August 9, 2020

Essential Doc Reads: Week of August 3, 2020

From Greg Whitley's final season of 'Last Chance U.' Courtesy of Netflix

Essential Doc Reads is our curated selection of recent features and important news items about the documentary form and its processes, from around the internet, as well as from the Documentary magazine archive. We hope you enjoy!

IndieWire's Steve Green talks to filmmaker Greg Whiteley about how he approached the final season of his IDA Documentary Award-winning series, Last Chance U.

"I actually think we are a lot more nervous than the players are. I've entered every single season doing this show, even if we're at a school where we filmed the year previously, and all the players are pretty much different. I'm filled with a very similar set of anxieties," Whiteley told IndieWire. "Who are the main players that we’re going to focus on? And are we going to be able to do something that was as good or better than the year before? This is the last year we’re going to do it. Let’s not deliver a stinker. Those first few days, all of us as a crew, we feel an amalgamation of those two anxieties. The players, they’re just playing. After nine minutes of us being there, they don’t really care."
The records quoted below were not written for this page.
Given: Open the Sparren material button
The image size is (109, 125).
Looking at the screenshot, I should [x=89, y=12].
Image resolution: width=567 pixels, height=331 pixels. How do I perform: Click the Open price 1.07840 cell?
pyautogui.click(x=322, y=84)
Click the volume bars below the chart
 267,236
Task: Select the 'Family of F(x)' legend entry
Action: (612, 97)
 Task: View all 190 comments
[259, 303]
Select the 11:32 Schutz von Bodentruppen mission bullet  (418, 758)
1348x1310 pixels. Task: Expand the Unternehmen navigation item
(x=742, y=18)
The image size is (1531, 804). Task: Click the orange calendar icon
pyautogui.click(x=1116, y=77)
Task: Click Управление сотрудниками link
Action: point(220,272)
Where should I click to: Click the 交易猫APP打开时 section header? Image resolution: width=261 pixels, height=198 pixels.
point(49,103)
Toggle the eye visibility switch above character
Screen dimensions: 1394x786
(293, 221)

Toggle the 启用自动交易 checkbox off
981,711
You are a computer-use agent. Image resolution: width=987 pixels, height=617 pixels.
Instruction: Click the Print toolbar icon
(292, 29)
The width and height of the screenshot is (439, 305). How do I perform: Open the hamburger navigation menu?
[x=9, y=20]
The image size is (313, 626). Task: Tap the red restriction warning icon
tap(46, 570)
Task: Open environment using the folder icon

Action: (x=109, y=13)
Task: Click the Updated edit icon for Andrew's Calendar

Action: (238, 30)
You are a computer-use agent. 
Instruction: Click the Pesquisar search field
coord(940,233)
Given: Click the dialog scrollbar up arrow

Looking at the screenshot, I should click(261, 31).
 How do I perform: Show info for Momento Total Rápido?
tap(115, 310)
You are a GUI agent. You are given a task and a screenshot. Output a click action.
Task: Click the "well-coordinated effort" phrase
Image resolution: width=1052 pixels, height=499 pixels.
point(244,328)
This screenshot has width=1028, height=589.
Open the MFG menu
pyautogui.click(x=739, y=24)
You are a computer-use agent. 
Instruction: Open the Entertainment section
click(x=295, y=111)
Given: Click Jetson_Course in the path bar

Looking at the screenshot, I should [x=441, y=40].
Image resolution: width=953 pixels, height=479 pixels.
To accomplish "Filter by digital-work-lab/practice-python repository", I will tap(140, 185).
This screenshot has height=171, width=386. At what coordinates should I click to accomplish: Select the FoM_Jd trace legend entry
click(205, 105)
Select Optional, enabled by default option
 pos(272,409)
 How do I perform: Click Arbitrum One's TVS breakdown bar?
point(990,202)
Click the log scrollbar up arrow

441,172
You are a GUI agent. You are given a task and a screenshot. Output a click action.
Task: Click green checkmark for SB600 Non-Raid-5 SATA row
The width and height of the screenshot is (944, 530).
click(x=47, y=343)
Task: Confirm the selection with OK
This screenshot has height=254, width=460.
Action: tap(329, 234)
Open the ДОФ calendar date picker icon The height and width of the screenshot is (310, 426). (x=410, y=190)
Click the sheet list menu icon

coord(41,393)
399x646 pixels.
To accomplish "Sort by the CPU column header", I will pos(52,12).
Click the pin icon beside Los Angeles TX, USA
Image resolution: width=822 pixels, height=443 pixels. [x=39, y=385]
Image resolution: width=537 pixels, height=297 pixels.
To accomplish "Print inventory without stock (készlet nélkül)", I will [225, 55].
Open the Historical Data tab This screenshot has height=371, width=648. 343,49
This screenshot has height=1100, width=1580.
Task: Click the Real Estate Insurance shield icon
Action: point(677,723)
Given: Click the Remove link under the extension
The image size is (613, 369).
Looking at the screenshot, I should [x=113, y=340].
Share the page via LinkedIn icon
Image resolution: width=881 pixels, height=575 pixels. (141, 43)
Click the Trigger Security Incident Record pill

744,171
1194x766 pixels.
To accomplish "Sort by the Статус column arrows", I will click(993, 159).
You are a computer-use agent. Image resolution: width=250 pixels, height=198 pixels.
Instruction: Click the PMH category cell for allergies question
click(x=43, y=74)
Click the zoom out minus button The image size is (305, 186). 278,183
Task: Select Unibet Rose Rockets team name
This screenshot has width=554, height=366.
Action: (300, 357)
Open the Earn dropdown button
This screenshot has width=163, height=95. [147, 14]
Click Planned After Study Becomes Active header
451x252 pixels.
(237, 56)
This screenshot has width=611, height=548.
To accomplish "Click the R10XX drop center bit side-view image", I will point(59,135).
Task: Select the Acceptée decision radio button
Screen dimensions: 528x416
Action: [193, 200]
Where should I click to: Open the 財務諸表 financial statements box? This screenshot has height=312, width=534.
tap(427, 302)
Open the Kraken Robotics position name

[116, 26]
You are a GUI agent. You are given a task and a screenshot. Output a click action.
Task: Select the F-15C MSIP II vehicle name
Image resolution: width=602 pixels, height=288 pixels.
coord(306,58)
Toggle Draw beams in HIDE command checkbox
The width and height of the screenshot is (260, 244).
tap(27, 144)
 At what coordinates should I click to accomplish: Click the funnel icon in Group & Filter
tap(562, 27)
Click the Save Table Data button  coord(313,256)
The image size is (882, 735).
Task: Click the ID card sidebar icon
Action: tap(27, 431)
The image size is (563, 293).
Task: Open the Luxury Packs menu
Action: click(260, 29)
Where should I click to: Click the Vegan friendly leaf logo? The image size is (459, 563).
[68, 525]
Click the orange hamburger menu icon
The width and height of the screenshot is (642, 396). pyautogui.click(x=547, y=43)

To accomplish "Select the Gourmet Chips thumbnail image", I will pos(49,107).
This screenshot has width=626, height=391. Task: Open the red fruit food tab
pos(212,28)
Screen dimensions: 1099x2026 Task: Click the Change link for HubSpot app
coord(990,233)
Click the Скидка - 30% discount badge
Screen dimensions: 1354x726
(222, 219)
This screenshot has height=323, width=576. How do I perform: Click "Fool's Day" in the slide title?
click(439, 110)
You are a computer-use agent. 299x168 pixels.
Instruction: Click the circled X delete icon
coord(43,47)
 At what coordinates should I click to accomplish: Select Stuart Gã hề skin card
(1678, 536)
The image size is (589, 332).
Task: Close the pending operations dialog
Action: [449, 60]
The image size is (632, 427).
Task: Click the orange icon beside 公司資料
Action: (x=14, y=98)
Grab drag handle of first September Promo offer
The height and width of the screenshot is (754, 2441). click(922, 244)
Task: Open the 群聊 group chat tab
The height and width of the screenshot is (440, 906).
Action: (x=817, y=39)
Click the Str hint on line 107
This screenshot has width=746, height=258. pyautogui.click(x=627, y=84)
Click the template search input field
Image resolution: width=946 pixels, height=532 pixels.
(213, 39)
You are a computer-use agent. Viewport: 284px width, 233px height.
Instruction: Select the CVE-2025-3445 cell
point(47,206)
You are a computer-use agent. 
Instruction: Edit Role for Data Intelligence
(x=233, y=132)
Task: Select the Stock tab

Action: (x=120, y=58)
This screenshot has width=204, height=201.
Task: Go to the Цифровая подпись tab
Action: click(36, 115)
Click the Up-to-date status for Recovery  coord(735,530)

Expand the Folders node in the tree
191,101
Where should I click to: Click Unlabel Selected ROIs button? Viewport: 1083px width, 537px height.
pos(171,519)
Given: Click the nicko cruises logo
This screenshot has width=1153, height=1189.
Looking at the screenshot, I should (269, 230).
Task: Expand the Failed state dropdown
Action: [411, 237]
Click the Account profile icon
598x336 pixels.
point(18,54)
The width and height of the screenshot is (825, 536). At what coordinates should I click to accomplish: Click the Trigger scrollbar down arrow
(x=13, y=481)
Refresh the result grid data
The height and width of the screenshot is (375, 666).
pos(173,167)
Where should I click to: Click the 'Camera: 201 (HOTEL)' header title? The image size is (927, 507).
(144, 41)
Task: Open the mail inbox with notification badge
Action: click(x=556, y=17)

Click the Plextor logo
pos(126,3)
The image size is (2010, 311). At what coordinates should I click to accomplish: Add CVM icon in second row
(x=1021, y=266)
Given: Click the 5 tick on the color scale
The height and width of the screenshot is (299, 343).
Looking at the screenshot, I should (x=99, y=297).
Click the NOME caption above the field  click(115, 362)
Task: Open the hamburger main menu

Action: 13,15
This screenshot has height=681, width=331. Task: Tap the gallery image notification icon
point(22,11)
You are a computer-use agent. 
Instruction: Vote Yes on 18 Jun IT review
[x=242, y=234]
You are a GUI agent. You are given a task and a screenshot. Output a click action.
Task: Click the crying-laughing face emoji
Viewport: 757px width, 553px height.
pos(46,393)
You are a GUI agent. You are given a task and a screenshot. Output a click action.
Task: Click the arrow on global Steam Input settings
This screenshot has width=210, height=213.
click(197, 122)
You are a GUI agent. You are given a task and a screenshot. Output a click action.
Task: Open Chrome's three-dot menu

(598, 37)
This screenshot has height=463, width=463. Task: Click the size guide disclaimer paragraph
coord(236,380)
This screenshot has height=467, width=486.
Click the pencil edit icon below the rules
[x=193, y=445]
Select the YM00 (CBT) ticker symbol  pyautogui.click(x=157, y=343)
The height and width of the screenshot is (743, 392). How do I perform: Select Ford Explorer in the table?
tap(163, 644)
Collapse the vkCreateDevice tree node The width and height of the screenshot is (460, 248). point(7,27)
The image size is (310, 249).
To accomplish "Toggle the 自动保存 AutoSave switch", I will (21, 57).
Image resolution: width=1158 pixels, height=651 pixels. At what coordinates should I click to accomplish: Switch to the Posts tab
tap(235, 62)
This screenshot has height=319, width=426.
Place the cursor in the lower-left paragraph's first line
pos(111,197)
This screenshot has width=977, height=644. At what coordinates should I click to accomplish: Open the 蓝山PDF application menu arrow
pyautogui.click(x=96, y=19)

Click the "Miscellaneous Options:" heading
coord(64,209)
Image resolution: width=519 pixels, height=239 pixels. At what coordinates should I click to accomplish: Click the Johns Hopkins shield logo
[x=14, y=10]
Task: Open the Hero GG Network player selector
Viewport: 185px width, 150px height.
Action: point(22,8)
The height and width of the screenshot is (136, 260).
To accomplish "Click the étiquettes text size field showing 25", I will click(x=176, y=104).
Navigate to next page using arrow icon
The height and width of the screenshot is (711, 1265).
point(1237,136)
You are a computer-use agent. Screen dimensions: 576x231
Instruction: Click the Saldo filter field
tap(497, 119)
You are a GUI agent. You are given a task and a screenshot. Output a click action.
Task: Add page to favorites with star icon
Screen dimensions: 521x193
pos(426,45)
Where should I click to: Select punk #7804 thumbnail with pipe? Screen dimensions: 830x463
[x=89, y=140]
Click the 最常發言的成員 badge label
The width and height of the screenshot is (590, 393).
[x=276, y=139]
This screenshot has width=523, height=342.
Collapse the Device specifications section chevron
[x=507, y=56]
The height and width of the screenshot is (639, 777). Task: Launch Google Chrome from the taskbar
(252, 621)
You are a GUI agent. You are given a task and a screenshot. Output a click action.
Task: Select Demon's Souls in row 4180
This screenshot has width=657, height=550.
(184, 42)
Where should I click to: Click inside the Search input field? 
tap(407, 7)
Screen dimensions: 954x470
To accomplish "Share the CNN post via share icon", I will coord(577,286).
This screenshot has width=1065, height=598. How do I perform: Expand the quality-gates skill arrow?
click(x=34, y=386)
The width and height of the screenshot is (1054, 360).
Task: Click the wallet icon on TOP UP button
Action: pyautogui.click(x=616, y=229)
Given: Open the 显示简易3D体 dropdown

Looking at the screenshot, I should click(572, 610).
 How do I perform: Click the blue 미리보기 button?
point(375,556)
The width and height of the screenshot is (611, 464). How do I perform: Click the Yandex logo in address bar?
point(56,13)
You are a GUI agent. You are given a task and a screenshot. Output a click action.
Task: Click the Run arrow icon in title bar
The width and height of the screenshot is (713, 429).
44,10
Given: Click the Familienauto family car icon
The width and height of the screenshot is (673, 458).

Filmmaker's Lauren Wissot talks to A Thousand Cuts director Ramona S. Diaz about working with journalist Maria Ressa and the challenges of filming in Duterte’s Philippines.

The bottom line is you have to be realistic and acknowledge the danger and decide if you’re in or out. Personally, my imagined regret had I not pursued the story outweighed the fear. What am I a documentary filmmaker for if I don’t step up at moments like these?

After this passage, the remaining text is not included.